Within the limitations of a retrospective study, these results suggest that APRIL may have clinical utility as a predictive biomarker to select patients who would not benefit from adjuvant 5FU monotherapy. For example, currently adjuvant 5FU is used clinically in an empirical way without predictive biomarkers in stage III patients and in this paradigm the majority of patients with Stage III cancers will not benefit from 5FU. Therefore, the ability to identify some of these stage III patients who will not benefit from 5FU has clear potential clinical utility in optimising and individualising clinical use of 5FU in this setting.
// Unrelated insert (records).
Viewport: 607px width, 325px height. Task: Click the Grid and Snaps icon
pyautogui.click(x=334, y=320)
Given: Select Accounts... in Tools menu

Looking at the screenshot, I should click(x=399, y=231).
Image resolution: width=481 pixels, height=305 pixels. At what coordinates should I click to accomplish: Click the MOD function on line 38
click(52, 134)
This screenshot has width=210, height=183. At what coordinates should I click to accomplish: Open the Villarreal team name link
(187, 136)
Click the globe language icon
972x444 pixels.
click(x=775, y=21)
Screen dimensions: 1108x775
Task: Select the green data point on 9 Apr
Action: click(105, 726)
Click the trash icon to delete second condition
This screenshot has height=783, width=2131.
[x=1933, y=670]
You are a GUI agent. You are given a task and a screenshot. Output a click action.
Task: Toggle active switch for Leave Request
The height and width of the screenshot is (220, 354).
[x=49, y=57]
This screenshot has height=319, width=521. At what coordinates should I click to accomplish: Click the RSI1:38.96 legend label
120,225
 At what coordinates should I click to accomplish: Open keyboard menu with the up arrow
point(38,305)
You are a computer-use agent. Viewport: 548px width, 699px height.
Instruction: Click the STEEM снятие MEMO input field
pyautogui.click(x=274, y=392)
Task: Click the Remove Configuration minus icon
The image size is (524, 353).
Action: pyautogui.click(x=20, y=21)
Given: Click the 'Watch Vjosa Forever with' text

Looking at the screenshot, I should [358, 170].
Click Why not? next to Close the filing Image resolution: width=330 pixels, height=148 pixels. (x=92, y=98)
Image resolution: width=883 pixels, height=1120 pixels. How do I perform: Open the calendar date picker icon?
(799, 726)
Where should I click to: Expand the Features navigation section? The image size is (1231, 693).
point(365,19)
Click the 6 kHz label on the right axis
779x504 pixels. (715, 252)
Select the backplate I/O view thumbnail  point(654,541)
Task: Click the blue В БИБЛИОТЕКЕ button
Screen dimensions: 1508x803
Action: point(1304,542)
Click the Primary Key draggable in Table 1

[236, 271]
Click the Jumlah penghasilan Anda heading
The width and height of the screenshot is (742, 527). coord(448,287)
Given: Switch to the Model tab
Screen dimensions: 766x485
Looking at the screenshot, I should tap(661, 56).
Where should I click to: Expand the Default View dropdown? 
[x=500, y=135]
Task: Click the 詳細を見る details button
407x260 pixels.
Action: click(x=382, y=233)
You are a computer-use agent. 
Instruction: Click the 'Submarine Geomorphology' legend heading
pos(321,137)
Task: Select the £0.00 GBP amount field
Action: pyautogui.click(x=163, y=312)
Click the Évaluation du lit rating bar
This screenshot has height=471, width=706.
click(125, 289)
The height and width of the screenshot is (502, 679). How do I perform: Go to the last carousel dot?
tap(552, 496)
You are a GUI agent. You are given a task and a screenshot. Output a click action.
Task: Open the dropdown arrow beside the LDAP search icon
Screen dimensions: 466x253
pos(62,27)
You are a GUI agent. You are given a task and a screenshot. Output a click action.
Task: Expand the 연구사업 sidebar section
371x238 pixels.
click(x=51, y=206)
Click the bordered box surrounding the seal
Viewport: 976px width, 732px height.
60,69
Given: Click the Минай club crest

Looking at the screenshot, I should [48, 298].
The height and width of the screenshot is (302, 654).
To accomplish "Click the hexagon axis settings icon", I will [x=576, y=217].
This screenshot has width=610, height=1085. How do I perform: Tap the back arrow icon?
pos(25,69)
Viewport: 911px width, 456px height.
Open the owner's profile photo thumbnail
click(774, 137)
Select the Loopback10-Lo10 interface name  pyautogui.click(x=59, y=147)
An important question is whether APRIL confers cross resistance to other active agents used to treat colorectal cancer, especially Oxaliplatin and Irinotecan, this would be potentially useful to guide 5FU combination adjuvant therapy in stage III patients, but especially in stage II patients where 5FU alone appears to have limited benefit.
The data allows us to hypothesise that APRIL may provide a useful novel therapeutic target. Morphological examination has suggested that positively staining stromal cells include lymphocytes and fibroblasts, but not endothelial cells. This is consistent with evidence indicating that APRIL is predominantly secreted and exerts it's effects via cell surface receptors, acting in a paracrine or autocrine fashion [15–19, 31–35].
Our data indicate that APRIL might be secreted by tumour cells or stromal cells within the tumour. The APRIL signalling mechanisms that may mediate tumour cell survival are not well characterised . However, in vitro work in glioma cell lines and ex vivo studies in BCLL, has shown that APRIL stimulates proliferation and inhibits apoptosis in response to a wide range of stimuli, including CD95L, TRAIL and cytotoxic drugs and survival in B-CLL cells involves NFκB activation [15–19, 31–34]. More recently it has been suggested that tumour infiltrating neutrophils may be an important source of APRIL production in solid tumours .
If APRIL is functional as an extracellular secreted molecule this makes it amenable to targeting with either a small molecule inhibitor or monoclonal antibody, as has been employed successfully for other targets in solid tumours e.g. bevacizumab against VEGF. An anti-APRIL targeted therapy may be useful in reversal of acquired 5FU resistance or in combination in patients whose tumours over-express the molecule.
The lack of therapy independent prognostic impact suggests that an anti-APRIL therapy may not have anticancer activity on it's own, but the cell survivalpromoting activity may be more generally applicable to other therapeutic cell death stresses. Therefore, combination of an anti-APRIL agent with agents other than 5FU may be active, and our cell line data also suggest that they may be active in other tumour types, such as breast cancer.